At the same time, second-quarter earnings season has also helped to bolster investor sentiment. Of the 486 companies in the S&P 500 that have reported earnings at the time of writing, more than 75% of have topped analysts’ estimates. This bodes well for the index leading into a period of expected increased sales and revenue for many firms.
With the US earnings season almost over, the biggest threats to our bullish outlook may come in the form of increased geopolitical tension or a more-hawkish-than-expected Fed. As we pointed out earlier, the Fed’s latest meeting minutes were slightly more hawkish than the market was expecting, but the outlook for rates remains very data-dependant. In the event of strong growth and labour market indicators the Fed may elect to bring forward the beginning of its rate-tightening cycle. Yet, this won’t necessarily result in equity weakness; the Fed’s tightening cycle is likely to be gentle and measured, which makes it manageable.

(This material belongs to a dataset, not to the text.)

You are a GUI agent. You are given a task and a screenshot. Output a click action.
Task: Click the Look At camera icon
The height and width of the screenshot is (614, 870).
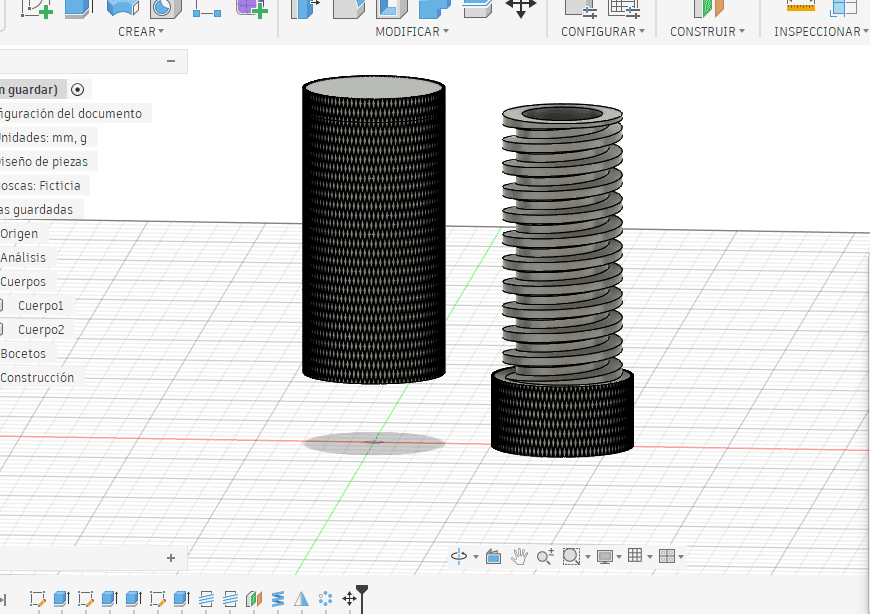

At the time of writing, the market is eagerly awaiting a speech from Fed Chair Yellen in Jackson Hole, where she will talk about the labour market. The health of the jobs market is a crucial factor in determining when the Fed will begin hiking interest rates. July’s meeting minutes suggested that policymakers differ in their views of the labour market and how best to accurately assess its real health. Overall, despite the more hawkish minutes, the market largely expects Yellen to sound more dovish.
From a technical perspective, all eyes are on 2,000. This level represents a key psychological resistance zone for the S&P 500. A break here could extend the current rally even further into unknown territory. If the index is rejected by the aforementioned resistance zone it may head towards trend line support (see chart). A break of its upward trend would negate our overall bullish view of the S&P 500.